RETRACTED: Knowledge Verification Method Based on Artificial Intelligence-based Knowledge Graph Construction
Author(s) -
Zhiyao Yang
Publication year - 2022
Publication title -
journal of physics. conference series
Language(s) - English
Resource type - Journals
SCImago Journal Rank - 0.21
H-Index - 85
eISSN - 1742-6596
pISSN - 1742-6588
DOI - 10.1088/1742-6596/2146/1/012014
Subject(s) - computer science , knowledge graph , graph , open knowledge base connectivity , knowledge extraction , artificial intelligence , knowledge engineering , knowledge integration , knowledge based systems , knowledge representation and reasoning , procedural knowledge , domain knowledge , machine learning , data mining , theoretical computer science , knowledge management , personal knowledge management , organizational learning
The knowledge graph connects real-world entities and concepts through their relationships, connects all different types of information to obtain a relationship network, and can analyze “relationship” issues. Creating a knowledge graph is a continuous process, and it needs to continuously learn new knowledge and update existing knowledge in the library as time and events change. However, since the accuracy of the updated new knowledge cannot be guaranteed, the new knowledge must be verified. This paper aims to study the knowledge verification method based on artificial intelligence-based knowledge graph construction.

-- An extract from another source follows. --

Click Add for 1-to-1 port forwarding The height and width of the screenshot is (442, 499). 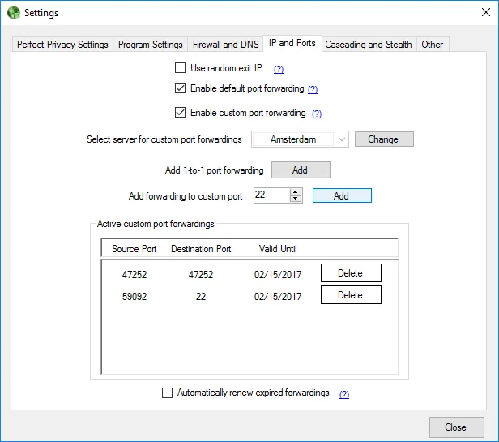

Based on the analysis of the knowledge graph construction process, the knowledge graph construction method and the knowledge verification method, knowledge verification is realized by constructing a probabilistic soft logic model. The experimental results show that the recall rate, F1 value, and AUC value of the candidate knowledge set are verified by the knowledge verification model proposed in this paper. Therefore, it can be inferred that the knowledge verification model proposed in this paper is effective.